I am absolutely alone on the hill for two weeks. Everyone else who lives on the hill- there aren't many- are wilin' away the days at a camel fare in India (they leave exactly two days before the bombs hit Mumbai) or shuffling around Cyrpus and Greece complaining about the lack of public transportation. So it's just me and the dogs, the phantom cats and the recent ghosts of a LOT of chickens. I get up and go to work every morning. I come home at noon, walk around fields with the dogs, read books and shovel snow and feed wood into the wood stove. Sort of a Zen-like existence (I keep expecting to see Bhudda come trundling up the road) except that it's not, because my lightning fried brain never stops moving not even for a split sentence not even to pause for punctuation. It gets considerably colder outside. It's freezing outside the house, it's freezing inside the house, but in the few inches of atmosphere around the stove it is roasting. So that is where I plant myself, with a pile of books, when I am inside, otherwise I shuffle around in layers of wool and a down jacket, with gloves on, fretting that that pipes might explode like they have so many times before in the cold. Monotony is broken when I go into work, and I enjoy immensly the company of the growling cook (5th child just born two days earlier) and the omniscent Jute Box.

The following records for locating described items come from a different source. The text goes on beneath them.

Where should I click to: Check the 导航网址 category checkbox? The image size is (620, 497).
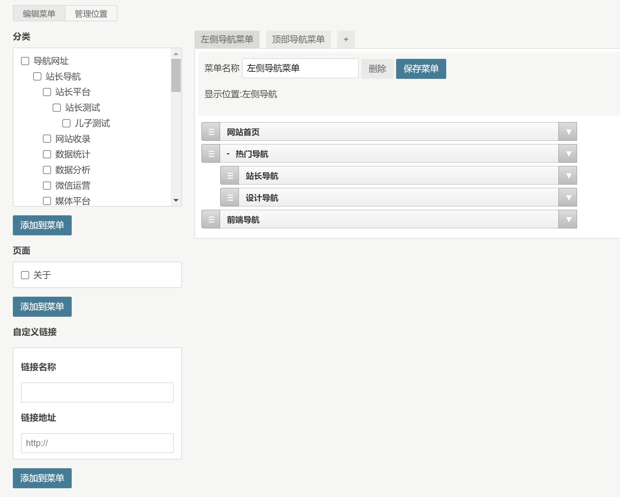click(x=25, y=61)
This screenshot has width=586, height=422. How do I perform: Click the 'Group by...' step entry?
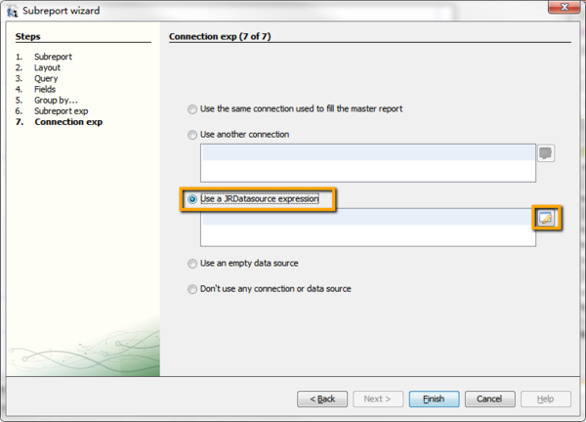click(55, 100)
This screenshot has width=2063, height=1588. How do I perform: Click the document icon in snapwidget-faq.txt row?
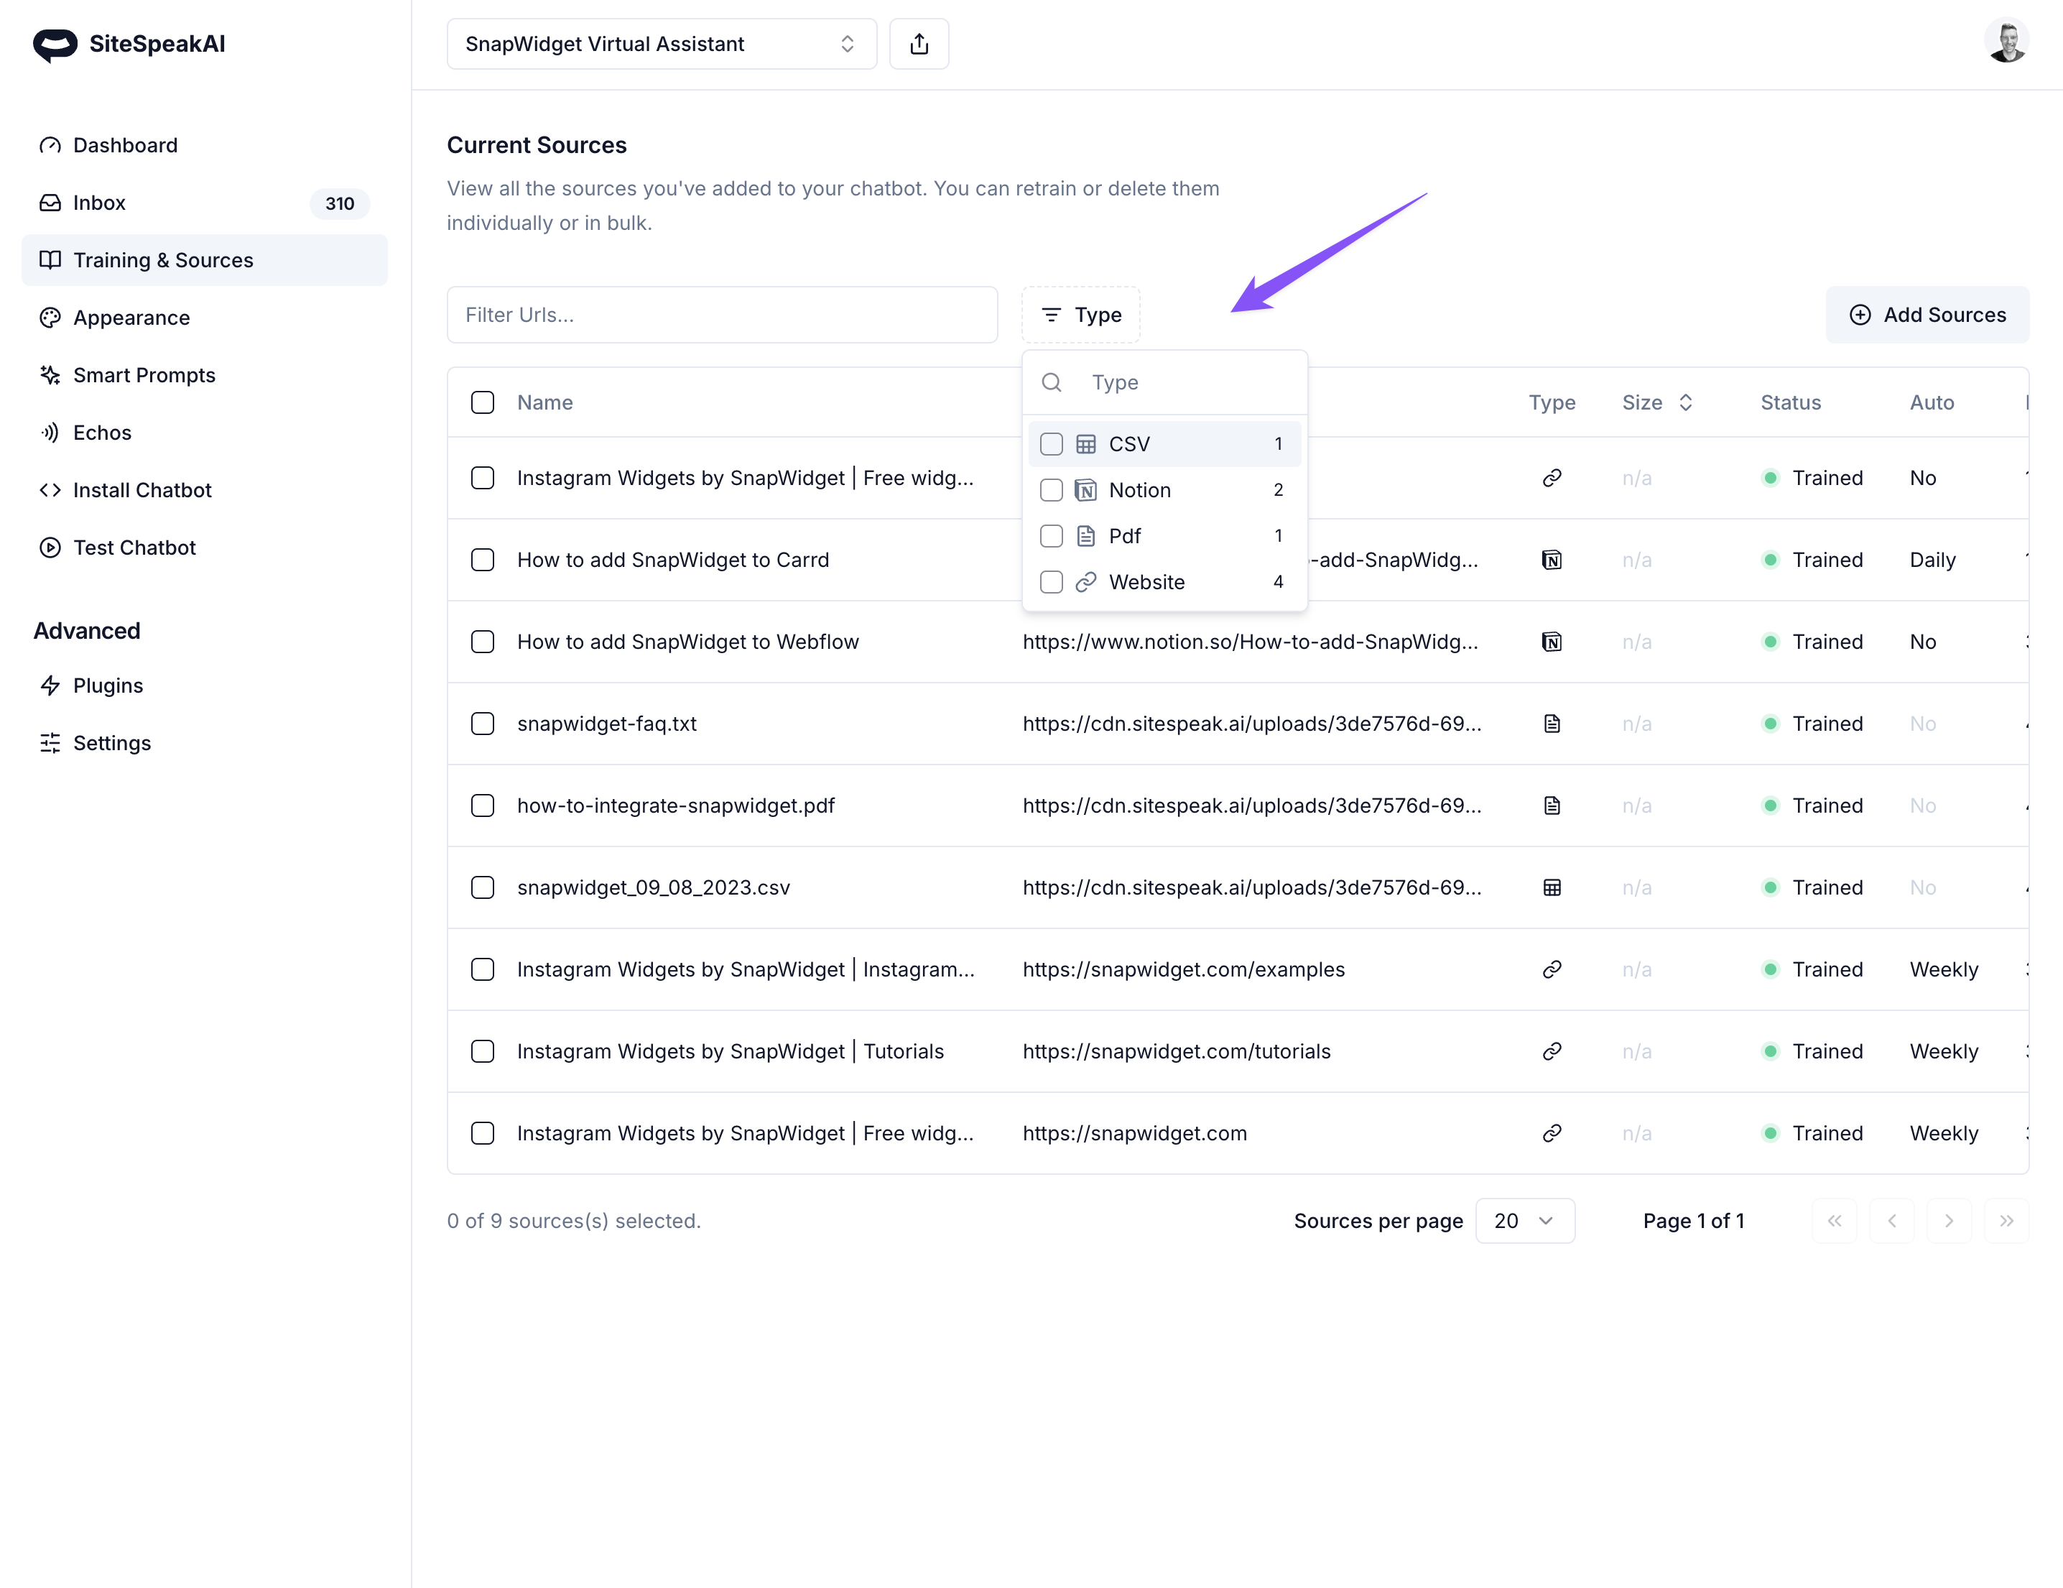coord(1551,725)

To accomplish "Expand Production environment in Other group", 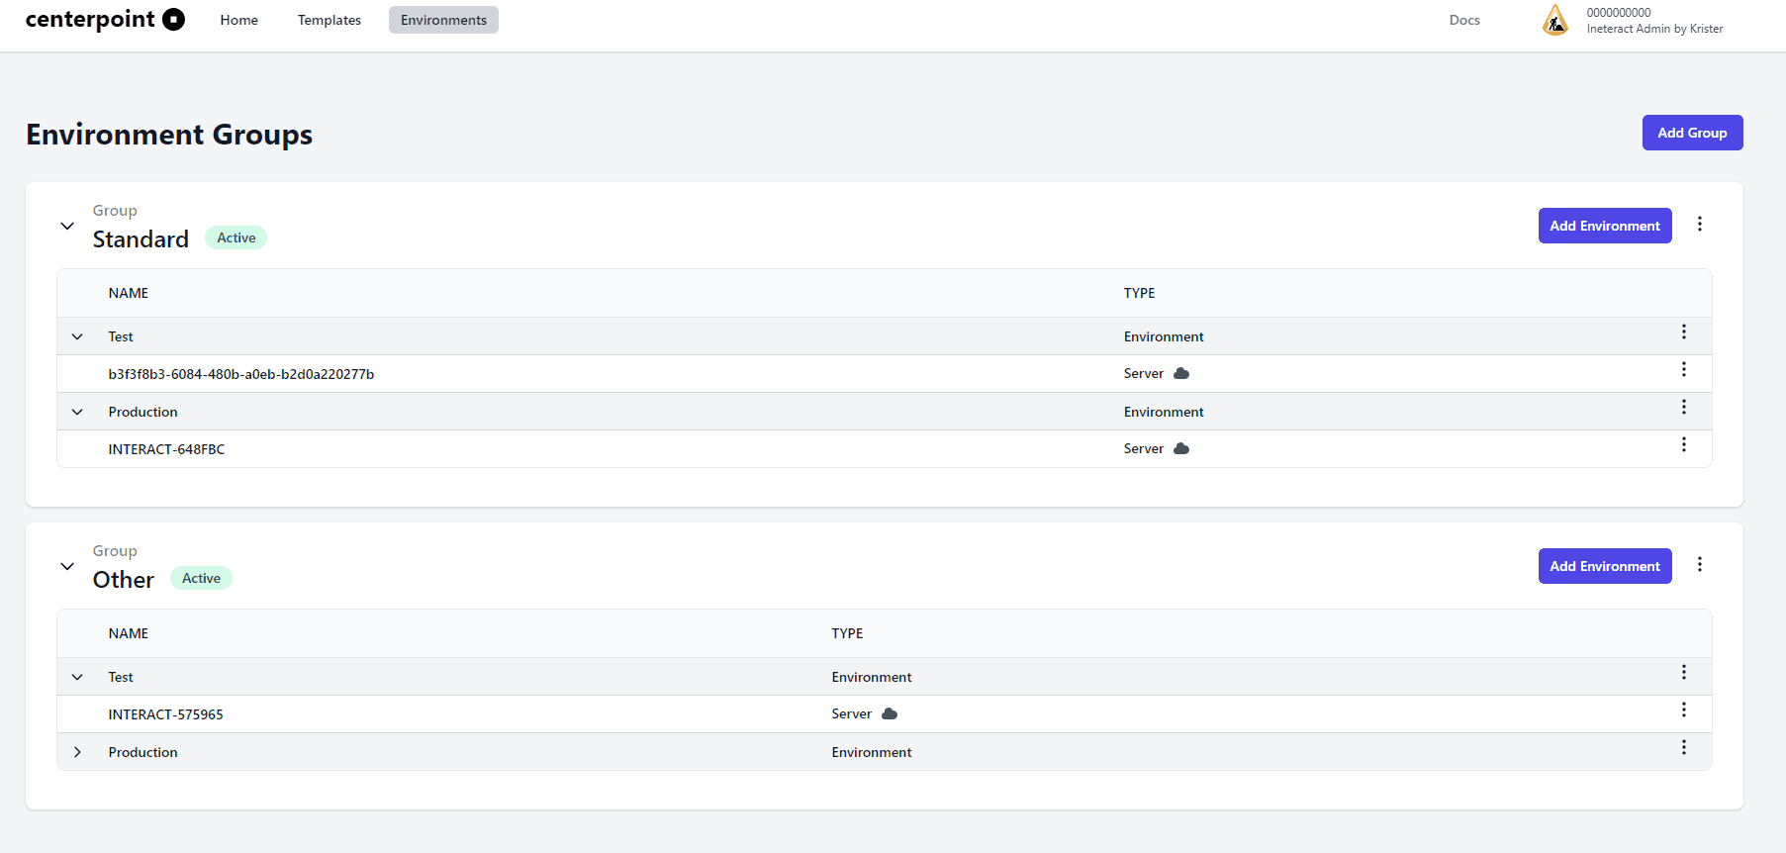I will pyautogui.click(x=77, y=753).
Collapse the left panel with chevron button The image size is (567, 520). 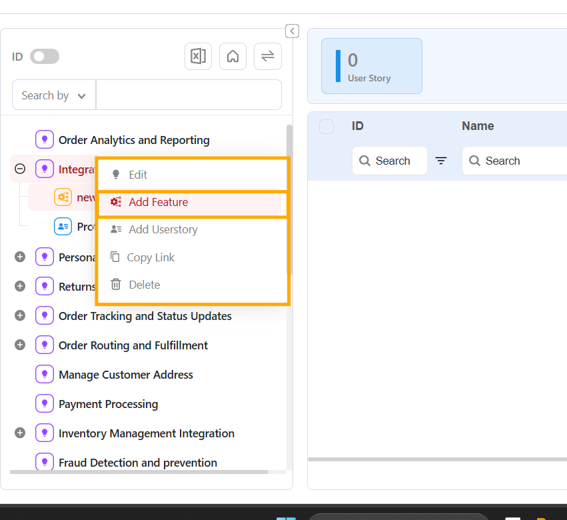point(292,31)
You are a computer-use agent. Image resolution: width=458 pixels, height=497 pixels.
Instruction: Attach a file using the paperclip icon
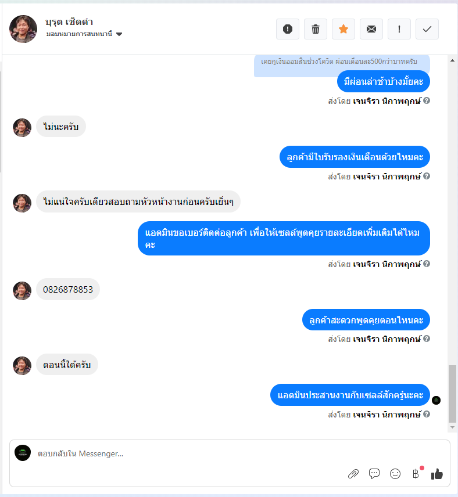point(353,474)
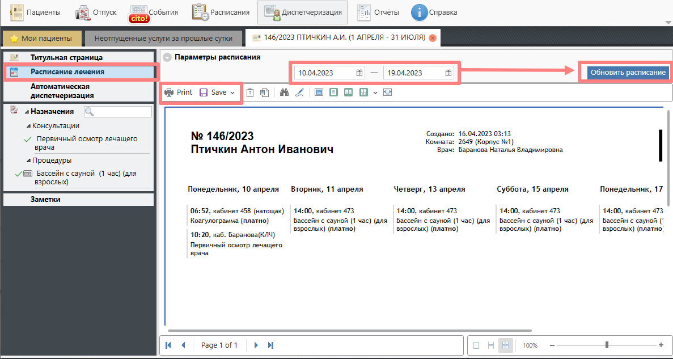The image size is (673, 359).
Task: Collapse the Параметры расписания section
Action: coord(167,57)
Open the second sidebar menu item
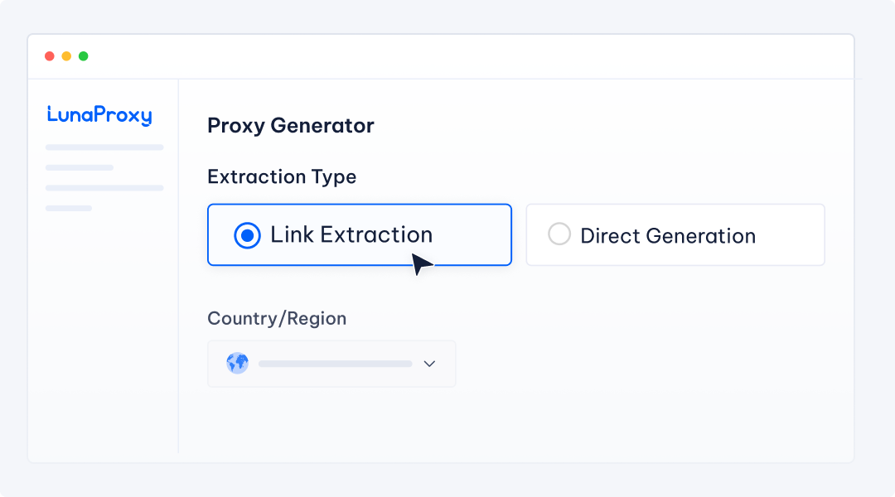The height and width of the screenshot is (497, 895). pyautogui.click(x=80, y=167)
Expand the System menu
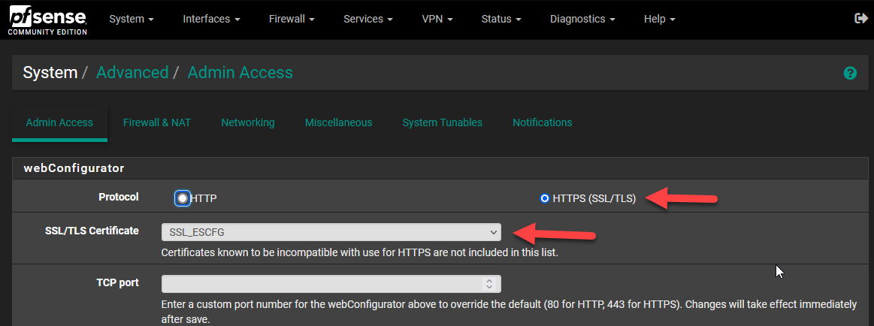 131,19
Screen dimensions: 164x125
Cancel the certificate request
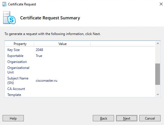150,118
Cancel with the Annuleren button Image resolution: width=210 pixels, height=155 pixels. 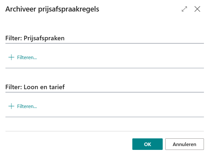tap(184, 144)
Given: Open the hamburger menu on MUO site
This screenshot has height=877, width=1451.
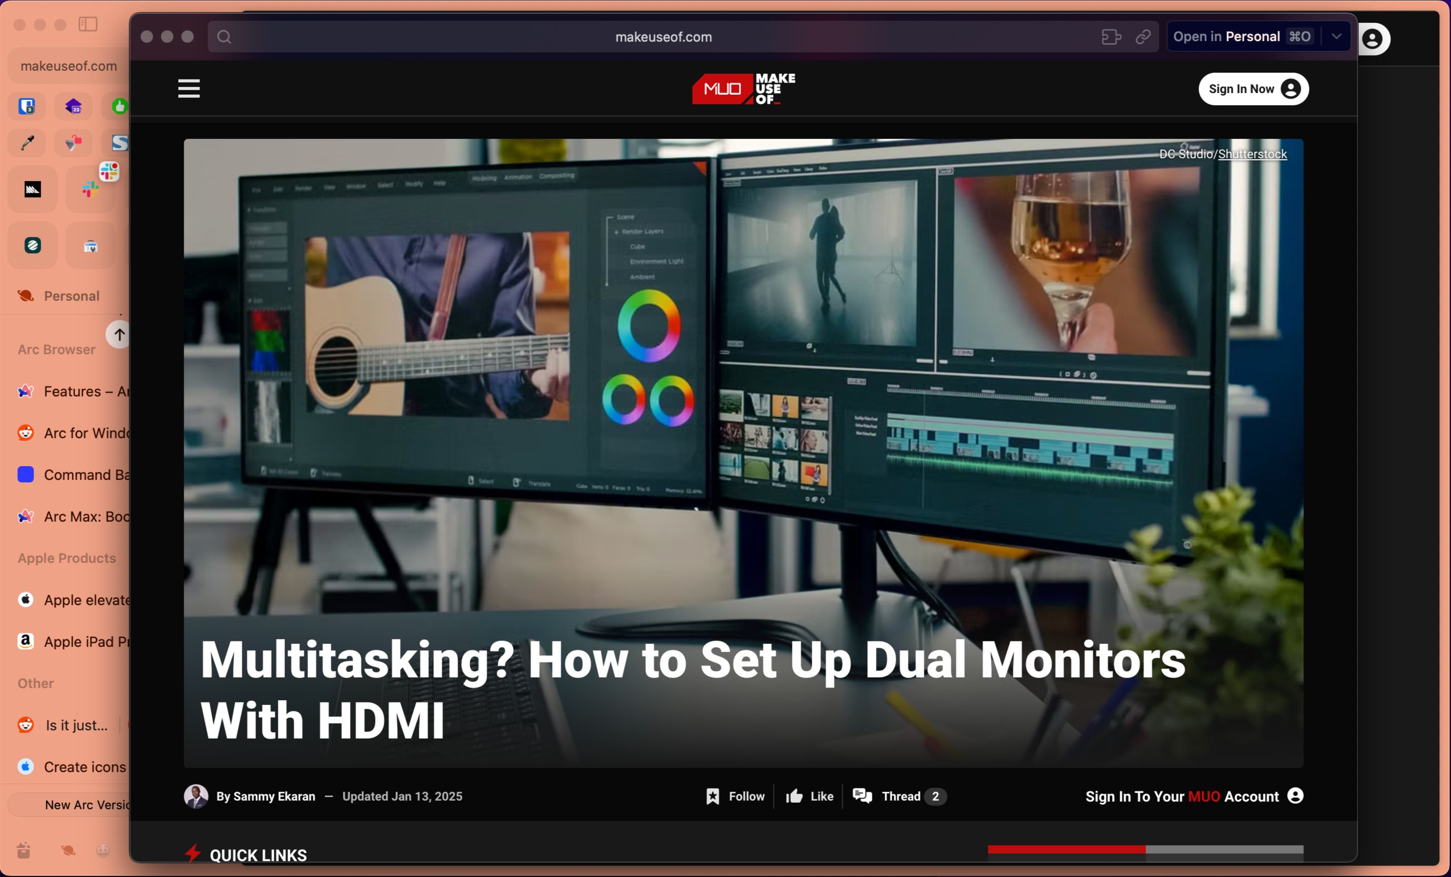Looking at the screenshot, I should pyautogui.click(x=189, y=89).
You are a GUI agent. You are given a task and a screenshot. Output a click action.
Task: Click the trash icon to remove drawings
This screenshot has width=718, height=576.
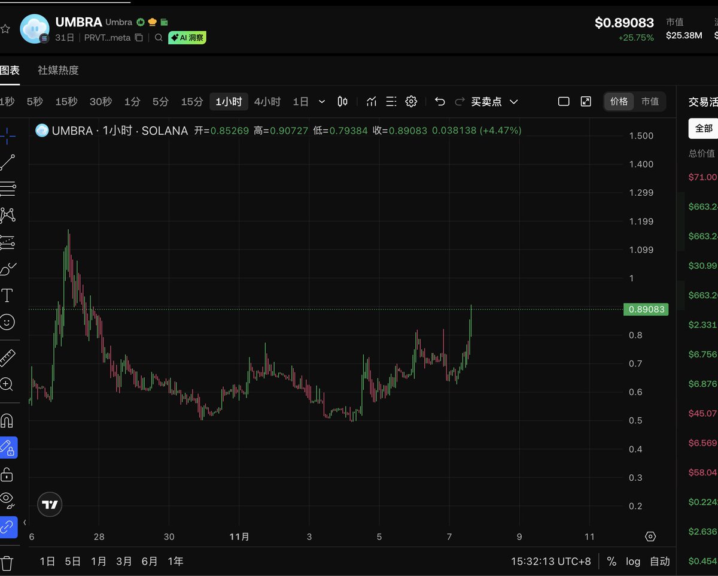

Then one day I go into work and one of the Maldovans has already opened the place. Turns out I have the day off, and the next three days off as well. I say, That Would have been grand to know that in advance, and the Maldovan responds, "I go out to West Leb with Beer Delivery man tonight: you come?"

I don't. For those four days I don't speak to anyone. Not a soul, unless you count the dogs and the radio. Four days may not seem like a long time, but have you ever done it? It feels a little crazy. And then the car died and I had to walk down a mile to the old farmer who lives at the bottom of the road. It was night time, eerily warm, mist everywhere. The farmer lives in excruciating loneliness, part of an old Vermont family haunted for decades by mental illness. In another world, I knock on his door and find unlikely but comforting friendship with the old man. I listen to his stories about the Old Ways while I cook dinner for us, using up the leftovers so I don't have to throw them out as I've been doing. But that doesn't happen. All that happens is I wait in his old Ford while he hays his dairy cows and then we drive back up the hill, he gives the car a jump while I stand rocking back and forth on my heels, arms crossed around my chest. I say thanks and he says if ya need anything else come and get me, and later on the evening I almost think twice before I throw the left over soup into the back yard.

1 comment:

Heather Ann said...

jealous. i want a zen-like escape, i am sure it would be so hard...but amazing. miss you!